NETCOM On-Line Communication Services
- Company type: Public
- Industry: Internet service provider
- Founded: 1988; 38 years ago
- Founder: Bob Rieger
- Defunct: 1997
- Fate: Merged with ICG Communications
- Successor: ICG Communications Mindspring
- Headquarters: San Jose

= Netcom (United States) =

Defunct American Internet service provider

NETCOM On-Line Communication Services, Inc. was an Internet service provider headquartered in San Jose, California.

==Early history==
Netcom was established in 1988 by Bob Rieger, an information systems engineer for Lockheed and Bill Gitow of System V. The company started off in San Jose, California as a service to allow local students to access university networks off-campus. The original accounts were all dialup shell accounts on Intel 80386 Tandy PCs running Xenix, with email addresses in the format of user@netcom.com. Netcom soon served 95% of the San Francisco Bay Area. They later expanded to serve other areas and replaced the Tandy PCs with equipment from Sun Microsystems.

When first launched, Rieger was the only system administrator for the company. Users would call him early in the morning to fix Internet access issues until he hired night staff. In 1992, the company was incorporated.

As the World Wide Web became more popular, and users were looking for an easy way to surf the Web, Netcom released a Windows 3.1 based program called NetCruiser (originally it was to be called Internet Xpress, but there were legal issues with calling it by that name, so it was changed in the latter part of development - although the email addresses were still kept user@ix.netcom.com). The NetCruiser service became very popular and made Netcom one of the leading Internet service providers by the mid-1990s. Netcom also had business T1, Frame Relay, UUCP, and dedicated dialup services.

In February 1995, Rieger turned the presidency of Netcom over to David W. Garrison, formerly of SkyTel. Under his direction, the company ventured into the business services market with web hosting and high-speed business connectivity products.

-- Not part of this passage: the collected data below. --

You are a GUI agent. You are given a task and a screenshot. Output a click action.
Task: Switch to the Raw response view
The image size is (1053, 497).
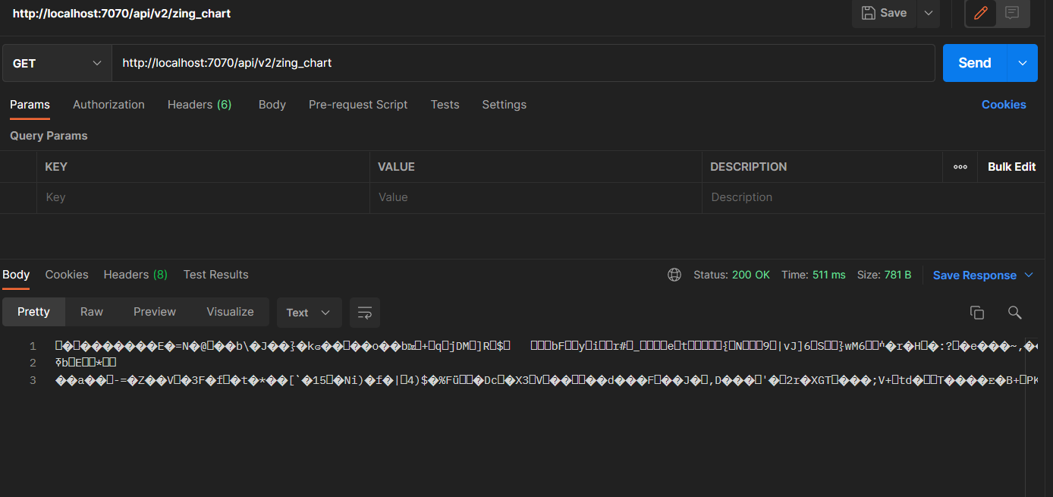tap(91, 312)
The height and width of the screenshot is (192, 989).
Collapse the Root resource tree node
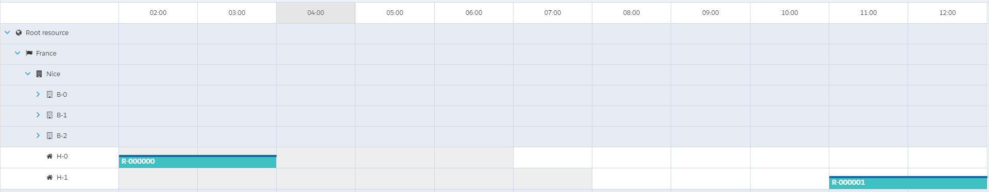[x=7, y=32]
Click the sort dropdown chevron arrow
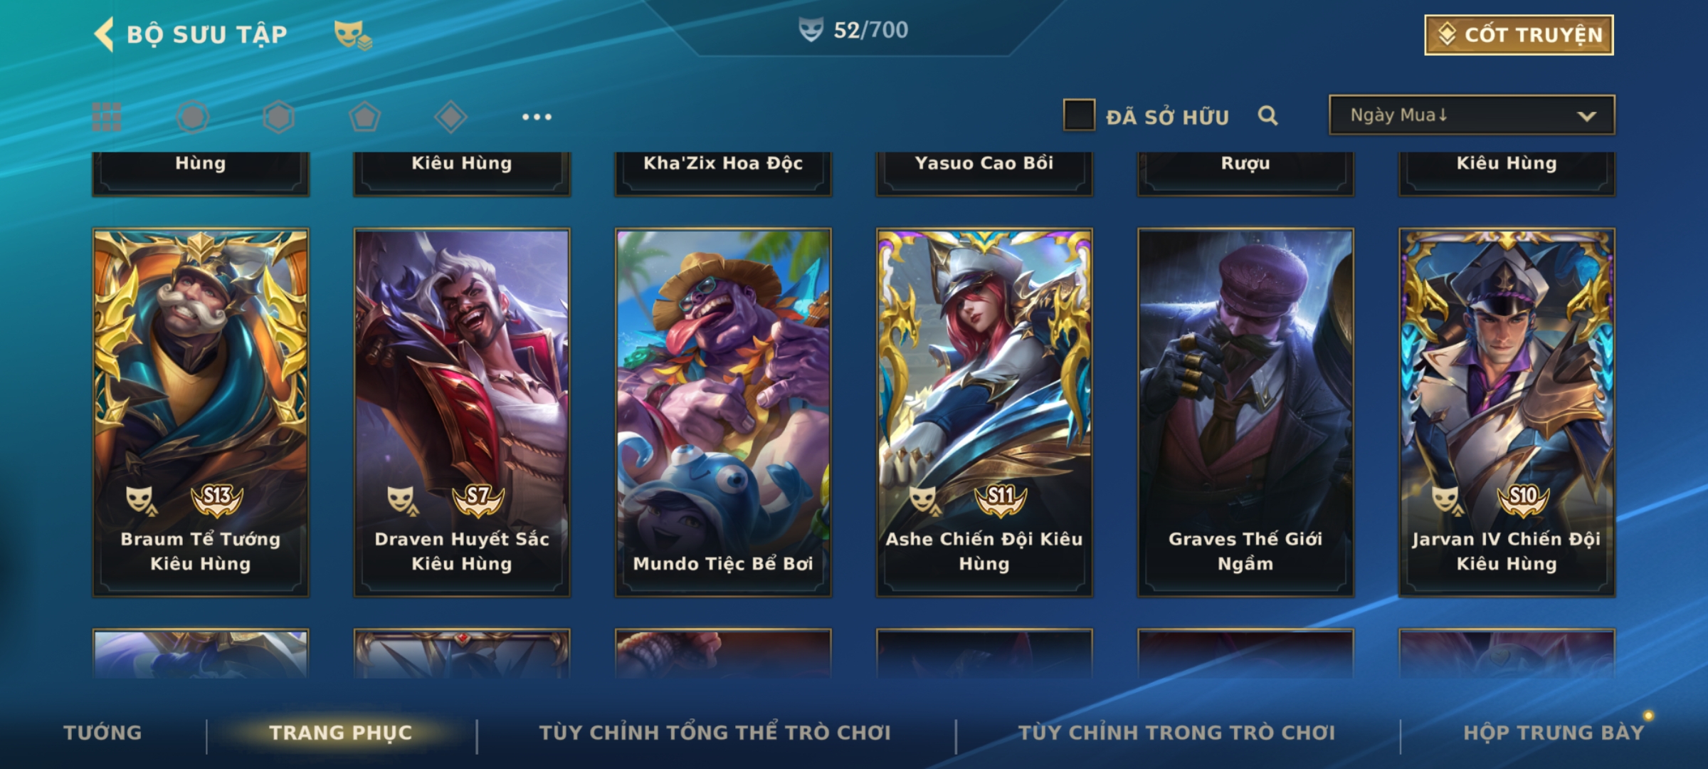Viewport: 1708px width, 769px height. pos(1587,116)
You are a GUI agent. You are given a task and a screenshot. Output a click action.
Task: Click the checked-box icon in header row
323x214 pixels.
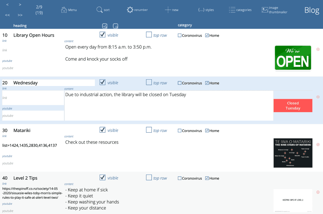(x=105, y=26)
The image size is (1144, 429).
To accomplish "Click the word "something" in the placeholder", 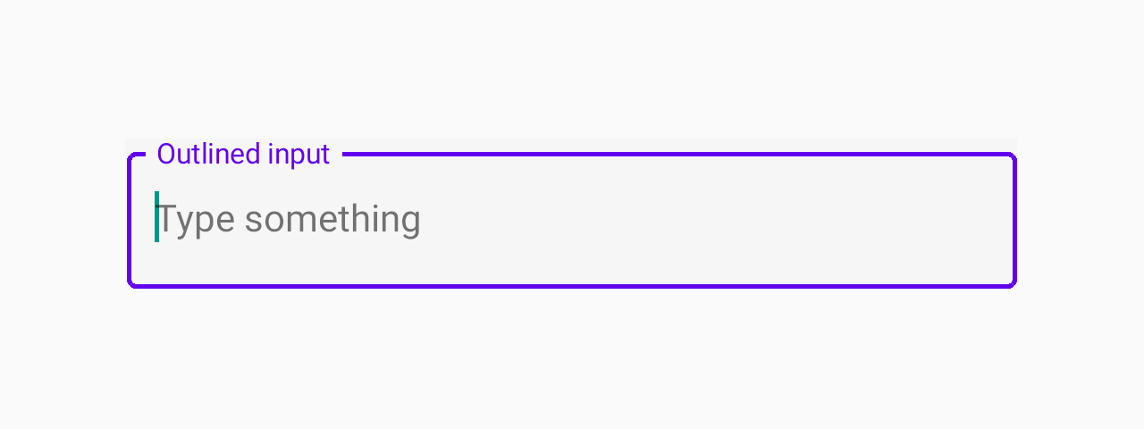I will click(x=332, y=220).
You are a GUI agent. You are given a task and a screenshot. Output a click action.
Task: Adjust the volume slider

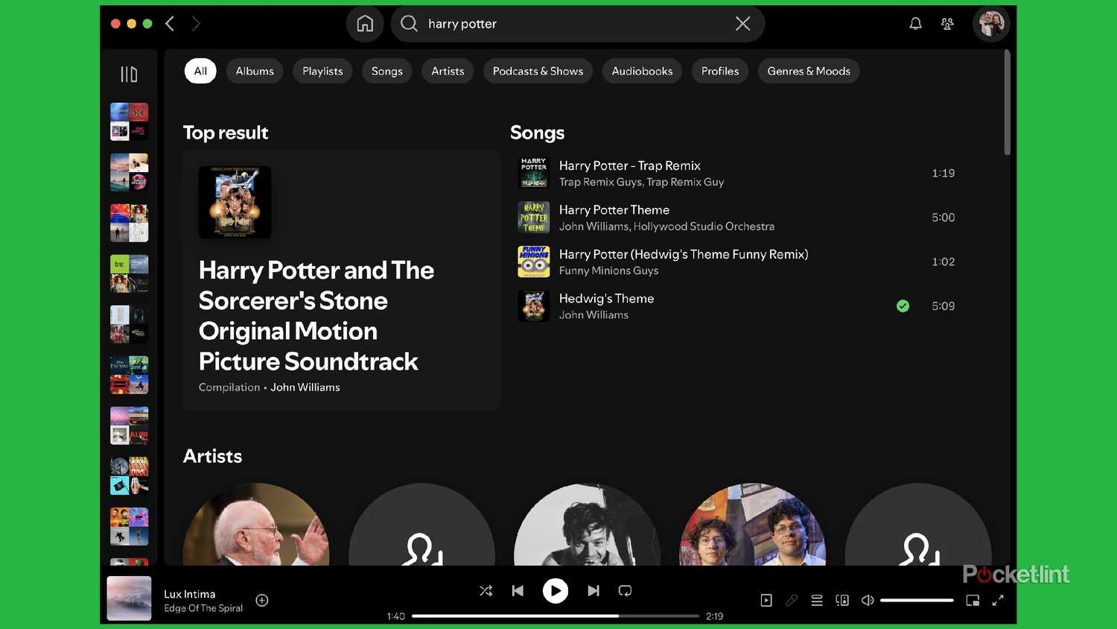[916, 600]
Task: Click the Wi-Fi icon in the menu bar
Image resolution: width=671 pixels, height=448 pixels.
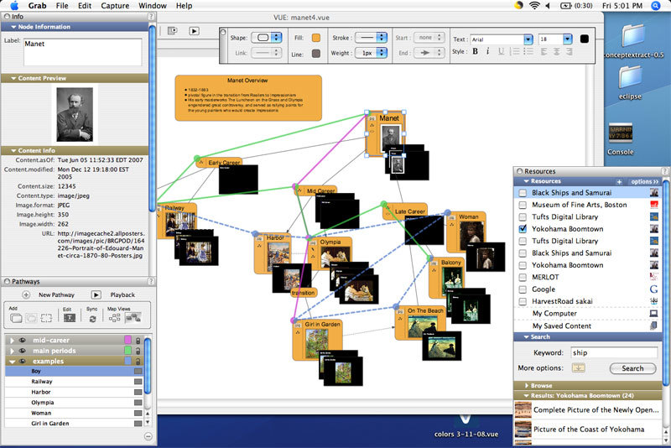Action: (535, 6)
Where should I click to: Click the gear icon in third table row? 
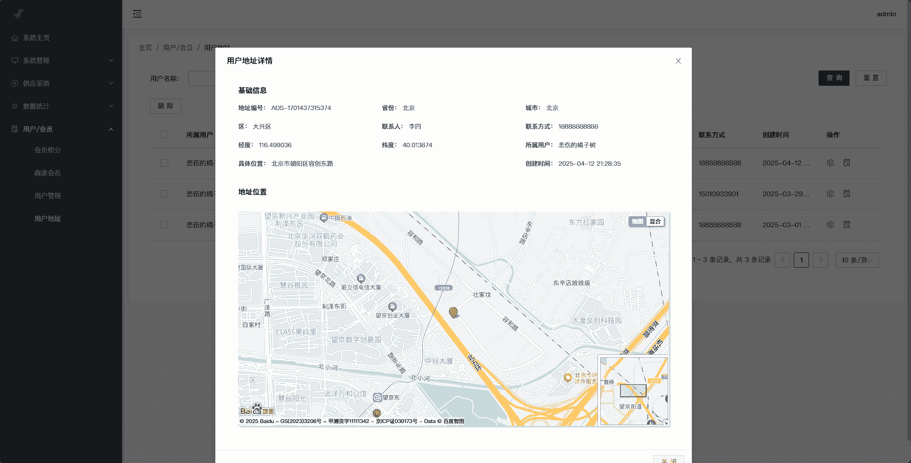tap(830, 225)
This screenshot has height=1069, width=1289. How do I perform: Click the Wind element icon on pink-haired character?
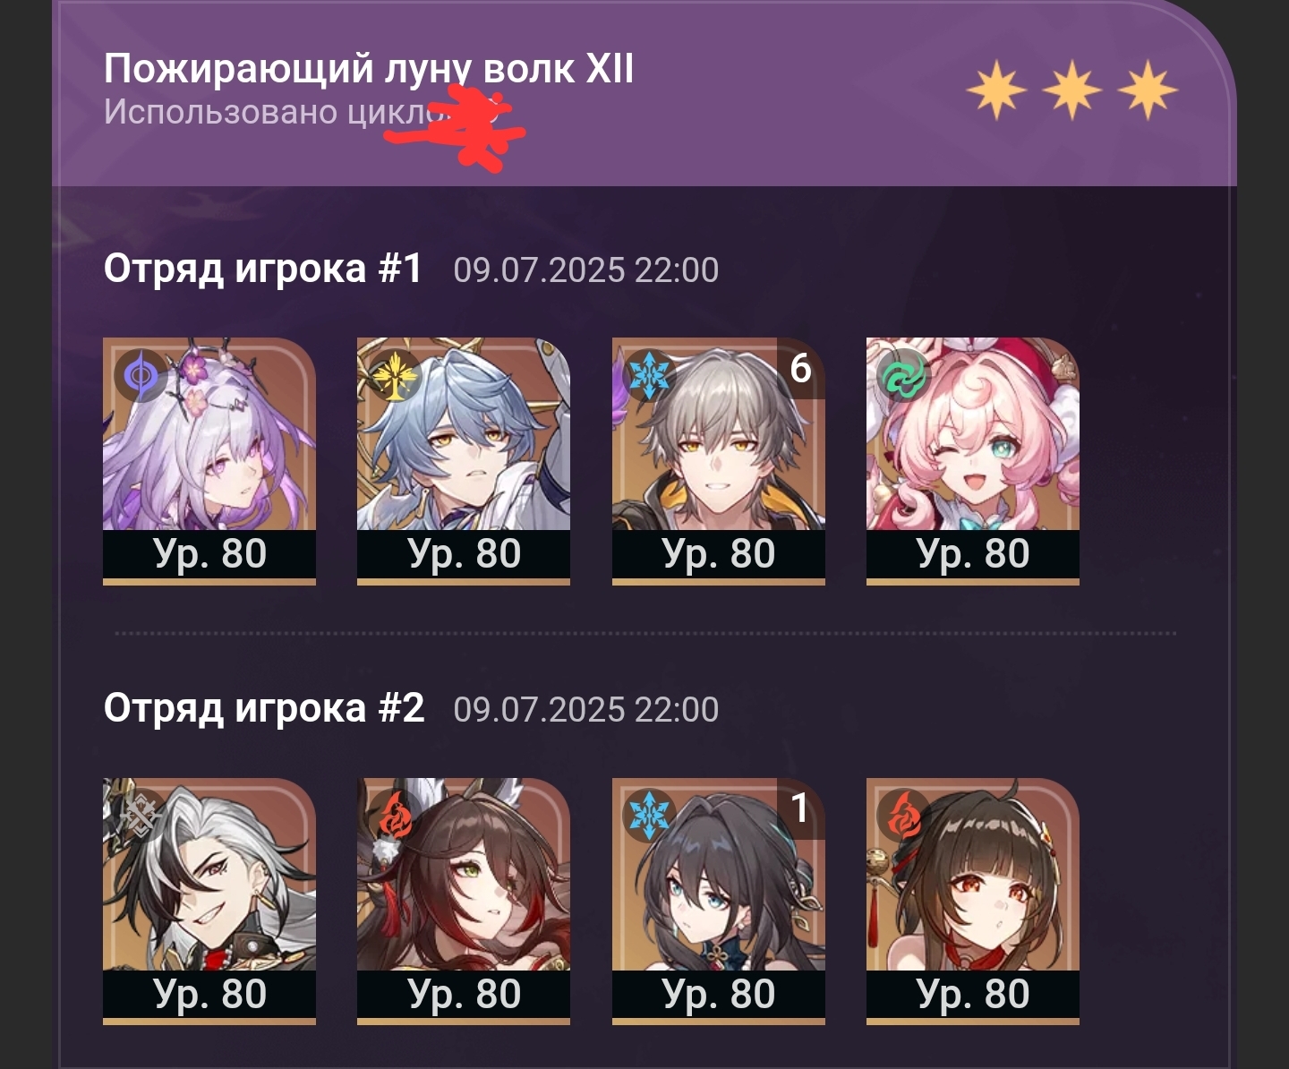(x=904, y=375)
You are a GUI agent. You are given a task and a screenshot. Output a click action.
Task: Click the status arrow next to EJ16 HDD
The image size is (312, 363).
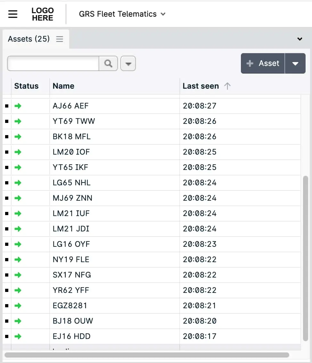[18, 336]
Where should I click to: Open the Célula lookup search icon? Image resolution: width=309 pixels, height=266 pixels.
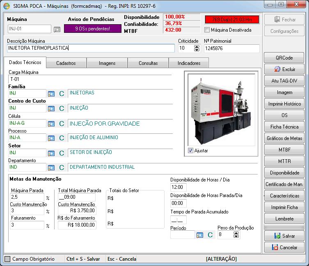[x=51, y=124]
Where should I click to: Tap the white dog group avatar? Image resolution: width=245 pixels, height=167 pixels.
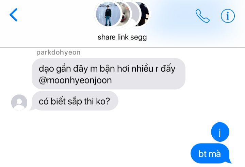click(126, 14)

On September 30, 2000, the shell account services were discontinued.

==International growth==
In December 1995, Netcom Canada, a subsidiary of Netcom On-line, was launched in Toronto, Ontario, with Ron Close as its CEO. Netcom Canada boasted a Canada-wide network, and allowed U.S. Netcom customers to access their Internet accounts via their network using either NetCruiser or any PPP dialer. It was the first Internet service provider in Canada to become EBITDA positive.

In May 1996, Netcom Internet Limited, a subsidiary in the United Kingdom, was launched. In 1997, Internetcom do Brasil SA was founded as a joint project between Netcom On-line and Itanet, a Brazilian telephone company.

In 1996 the company called itself the world's largest ISP, with some 500,000 subscribers.

==Acquisition and rebranding==
On October 13 of 1997, ICG Communications announced in a press release that it had "entered into a definitive agreement and plan of merger with NETCOM On-Line Communication Services, Inc.". In February 1999, ICG sold off the Netcom's U.S. subscribers and other assets to MindSpring for $245 million in cash and stock. MindSpring later merged with EarthLink in 2000. Netcom Canada was bought by and was eventually merged with Metronet (the first Canadian CLEC), and AT&T Canada, with the combined entity acquiring the AT&T Canada name (later, in the summer of 2003, this entity dropped the AT&T name and rebranded itself as Allstream). Meanwhile, at the time of the MindSpring acquisition, Netcom Internet Limited in the United Kingdom became GTS Netcom, and in March 2003, it became part of the Viatel Group along with another business ISP, Cybernet.

On January 12, 2004, Netcom Internet Ltd was rebranded to Viatel Internet Limited.

==Controversies and issues==
===Kevin Mitnick===
In February 1995, computer security researcher Tsutomu Shimomura monitored Netcom's network to track down an unknown attacker who electronically broke into his computer. While monitoring their network, he discovered the person who compromised his computer was Kevin Mitnick.

===Scientology===

Netcom became headline news when the Church of Scientology sued Netcom for copyright infringement. On February 13, 1995, armed police officers and attorneys from the Church of Scientology raided the home of Dennis Erlich, a former minister of the Church of Scientology. Erlich was charged with copyright infringement of the Scientology's Advanced Technology documents, and Netcom On-line was sued by the Church because a BBS owned by Tom Klemesrud hosted the alleged infringing material. This case became controversial among free speech advocates such as the EFF and Internet service providers since Netcom itself did not post the content nor have any involvement with it other than operating as a third-party hosting medium which did not actively monitor or censor their users' content. Netcom and Klemesrud eventually settled out of court.